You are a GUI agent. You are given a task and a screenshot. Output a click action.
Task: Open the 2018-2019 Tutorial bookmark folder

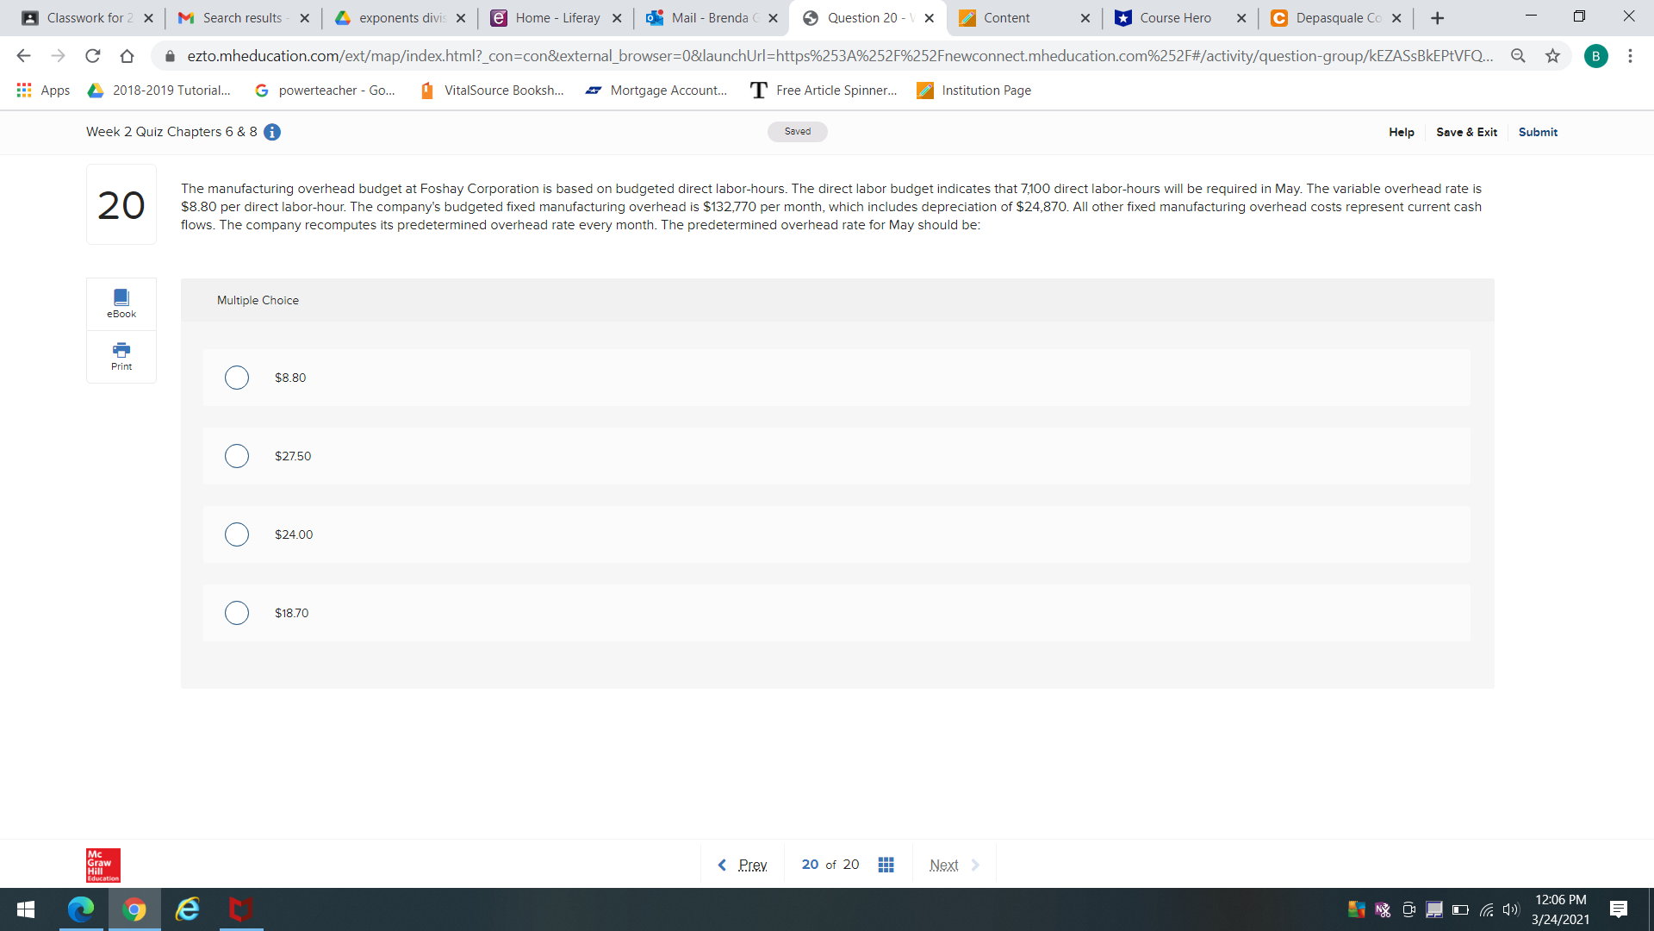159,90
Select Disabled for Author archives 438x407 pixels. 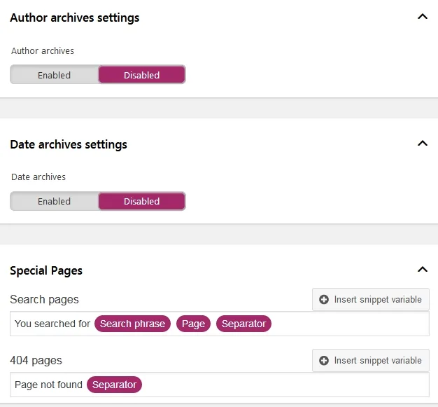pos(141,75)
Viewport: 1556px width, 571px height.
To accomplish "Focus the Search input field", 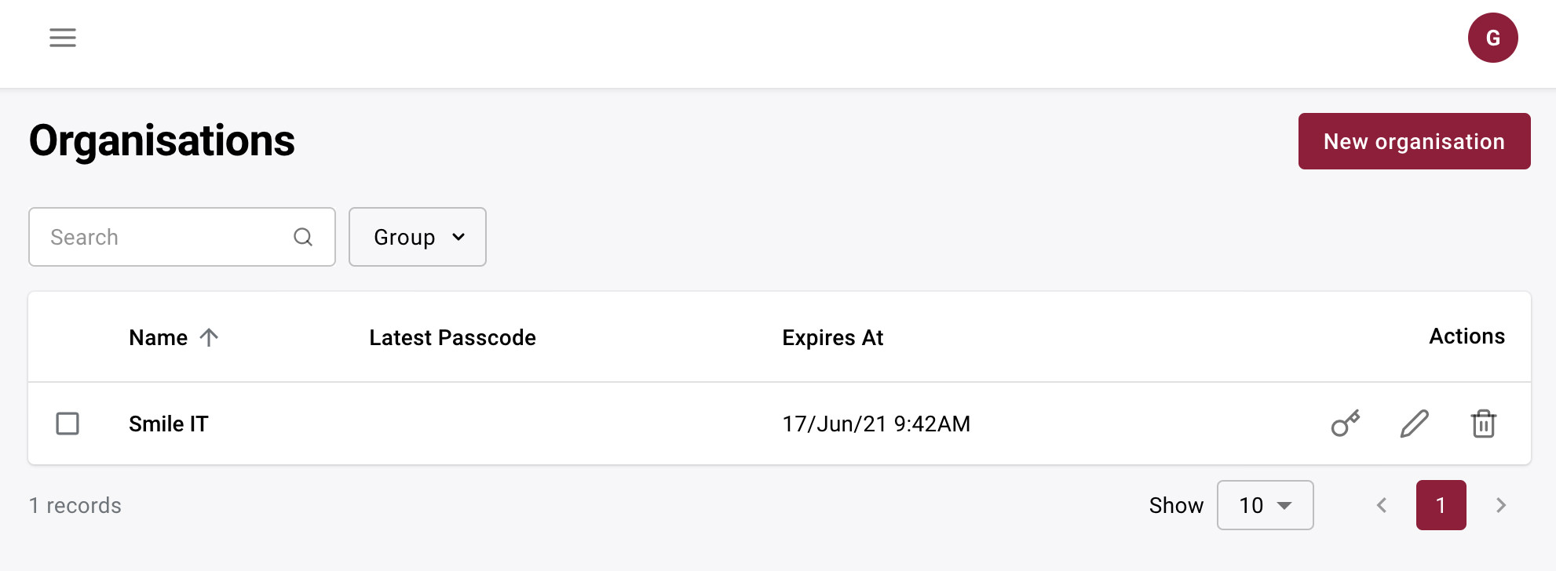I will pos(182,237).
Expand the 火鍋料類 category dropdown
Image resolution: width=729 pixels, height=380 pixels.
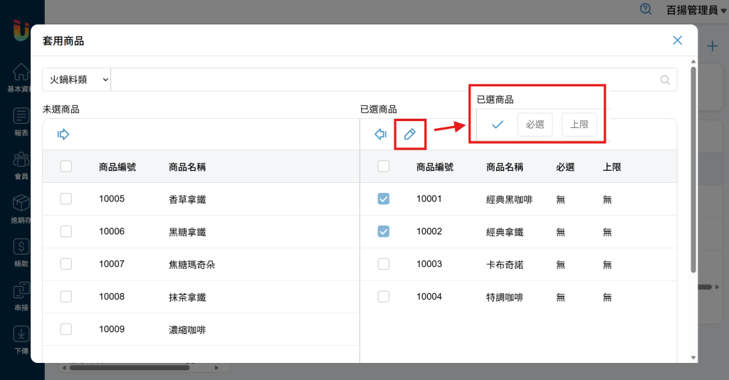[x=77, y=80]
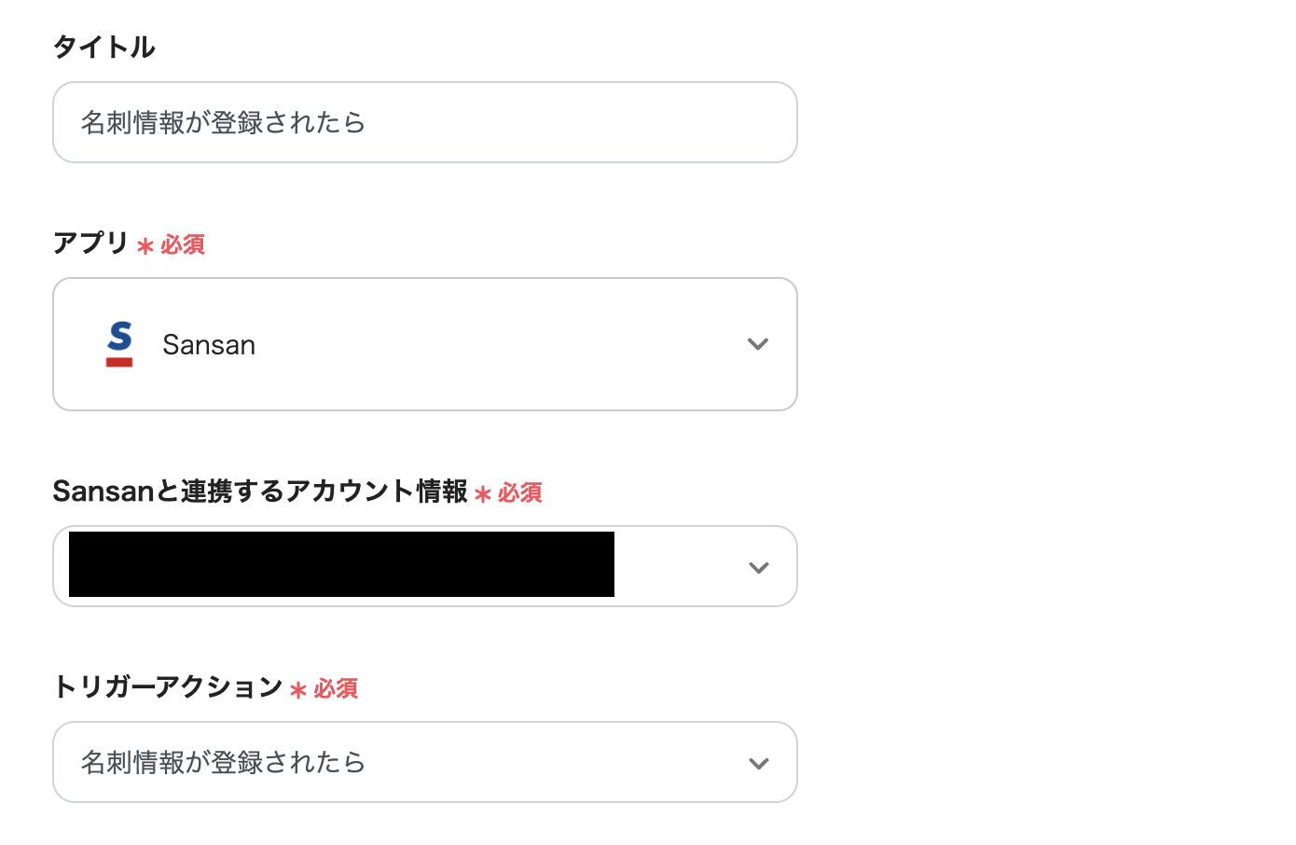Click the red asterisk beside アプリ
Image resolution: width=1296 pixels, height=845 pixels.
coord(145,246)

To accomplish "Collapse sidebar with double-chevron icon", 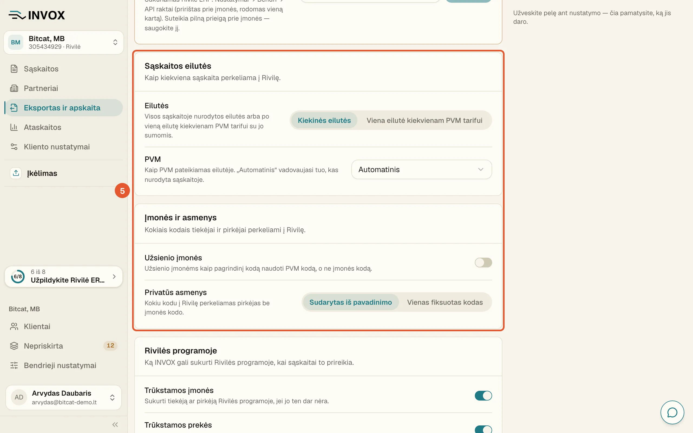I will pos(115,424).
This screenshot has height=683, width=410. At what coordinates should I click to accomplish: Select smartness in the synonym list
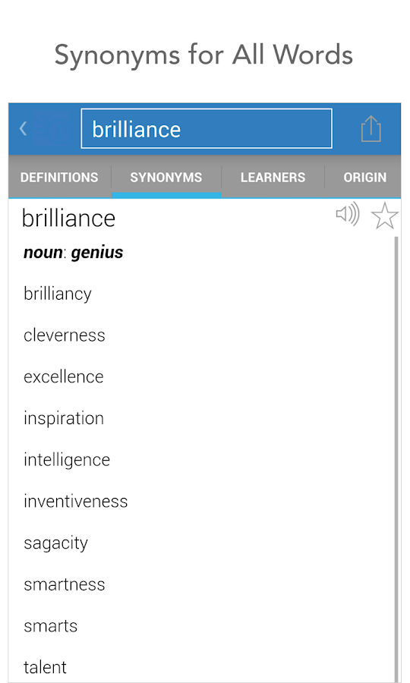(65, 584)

-.-.-

**What you need to do**
Put the records, starting at the line containing "This screenshot has" and ending at the end of the records, into a two-column CSV with the columns request and answer. Each request gets one row, each field is quoted, line breaks become spaces, and the pictures are left out.

**Output of the exercise**
request,answer
"This screenshot has height=683, width=410. At what coordinates should I click to accomplish: Select smartness in the synonym list","(65, 584)"